What Are The Symptoms?

The symptoms of hip dysplasia aren’t always obvious, particularly because infants can’t communicate them. This is why it is critical for medical staff to evaluate the infant for hip dysplasia both at birth and through development. There are some signs and symptoms that parents can watch out for as their child develops though. Even before the patient is able to communicate, parents may be able to notice if one leg appears longer than the other or if the child favors one leg over the other as they begin to crawl. Typically, the signs will become more obvious as the patient begins to walk. This is when their parents would be able to identify a limp.
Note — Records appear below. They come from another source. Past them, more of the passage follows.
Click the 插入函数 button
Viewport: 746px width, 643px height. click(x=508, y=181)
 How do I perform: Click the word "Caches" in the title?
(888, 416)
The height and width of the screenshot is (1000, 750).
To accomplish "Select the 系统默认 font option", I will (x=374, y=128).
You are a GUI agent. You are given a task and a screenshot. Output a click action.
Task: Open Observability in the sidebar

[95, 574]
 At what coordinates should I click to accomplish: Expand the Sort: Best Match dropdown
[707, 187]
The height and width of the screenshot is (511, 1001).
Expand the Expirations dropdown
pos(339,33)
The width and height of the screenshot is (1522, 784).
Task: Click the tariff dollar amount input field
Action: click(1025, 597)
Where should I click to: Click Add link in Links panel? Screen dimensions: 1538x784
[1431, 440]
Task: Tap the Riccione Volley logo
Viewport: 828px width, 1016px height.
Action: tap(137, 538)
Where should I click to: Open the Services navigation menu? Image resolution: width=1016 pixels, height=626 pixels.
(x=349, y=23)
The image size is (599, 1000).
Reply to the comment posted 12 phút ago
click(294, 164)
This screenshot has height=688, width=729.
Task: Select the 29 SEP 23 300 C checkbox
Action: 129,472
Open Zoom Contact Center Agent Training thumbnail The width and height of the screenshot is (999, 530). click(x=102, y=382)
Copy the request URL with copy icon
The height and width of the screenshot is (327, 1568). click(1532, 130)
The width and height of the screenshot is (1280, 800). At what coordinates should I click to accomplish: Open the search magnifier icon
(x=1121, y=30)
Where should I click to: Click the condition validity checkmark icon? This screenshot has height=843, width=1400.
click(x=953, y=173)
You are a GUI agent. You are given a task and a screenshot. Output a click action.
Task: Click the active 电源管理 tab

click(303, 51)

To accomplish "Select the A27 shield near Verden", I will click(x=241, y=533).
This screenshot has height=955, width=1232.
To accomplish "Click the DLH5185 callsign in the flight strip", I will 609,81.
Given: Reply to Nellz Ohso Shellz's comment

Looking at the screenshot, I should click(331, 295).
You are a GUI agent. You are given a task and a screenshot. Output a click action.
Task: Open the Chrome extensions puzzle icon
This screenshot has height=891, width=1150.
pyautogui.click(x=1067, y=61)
If the case is minor, the patient may not notice any signs until they are much older and are participating in activities that require flexibility. The patient will likely report feeling pain either in the groin, side of the hip, or back of the hip. This pain tends to gradually become more noticeable as the cartilage wears down. Patients may also experience frequenting popping in the joint.

How Is It Diagnosed?

Screening for hip dysplasia is routine in infants, so the infant’s physician should test for it by checking the range of motion of the hips. If the physician has reason to believe that the infant may have it, such as the baby being in breech position, they will likely order an ultrasound to confirm the diagnosis. If the symptoms don’t appear until late in life, the physician will order MRIs to test for cartilage wear, and an X-ray to confirm suspected hip dysplasia.

What Are The Treatment Options?

Catching hip dysplasia in the infant stage can help prevent damage over the years and make the treatment process less complicated. In many infant cases, the joint will be placed in a cast to allow the hip to grow properly around the ball joint. However, some infant cases will require a full-body cast. If the malformation isn’t caught until later in life, the patient will likely have to undergo surgery to make the hip fit around the ball joint properly.